This gym is no exception.
Jackass number 1 is named Randy. Mr. Randy is probably 60, a little over weight, but still as strong as an ox. He also occasionally trains folks though, I’m not sure if he has any credentials. Well Randy noticed that I was using the squat rack wrong. (And by squat rack I mean the kind that has the bar that is locked and running in a vertical track–not sure what the damn thing is called!) Historically I’ve always had trouble squatting with my very long legs — it plays hell on my lower back and I could never get full range of motion.
Randy had me adjust my feet forward and presto! Closer to full range without back pain! Score one for the old fat guy! Now in fairness to Randy, I think he means well. In fact, despite being a barrel, he also gave me some good advice on planking.
Jackass number 2 I met today. I have no idea what his name is and hope to never find out. Anyhow, this gym has two hip sleds and I was using one of them.
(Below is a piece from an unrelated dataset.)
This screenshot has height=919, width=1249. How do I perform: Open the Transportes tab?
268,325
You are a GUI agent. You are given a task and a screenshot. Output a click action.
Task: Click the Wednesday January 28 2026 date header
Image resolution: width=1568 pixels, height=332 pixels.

Out of the corner of my eye I could see fat guy number 2 eyeballing me. Worse still, I saw him give “proper” dumbbell press advice to some other poor schmuck. Well despite by best scowl, Fatty Arbuckles finally spoke to me:
FAB: “Hey buddy — wanna know how to get big like me?”
(Mental Bob Talk: “Ummm…eat pizzas and drink lots of beer?”)
Bob: “How’s that?”
FAB: “You need to pause 3 seconds before exploding up!”
(FAB then pulls his sweat pants up and shows me his sweaty “quads”. Seriously dude: I DON’T want to see your goddamn quads!)
Bob: “Uh, thanks but I’ve had both knees replaced — I’m lucky I can do this.”
FAB looking sheepish: “Oh sorry man — keep up the good work.”
Incidentally, ol’ Bob has NOT had both knees replaced — total lie but it did shut him down. 🙂
Moral of the story? If want your advice I’ll ask for it!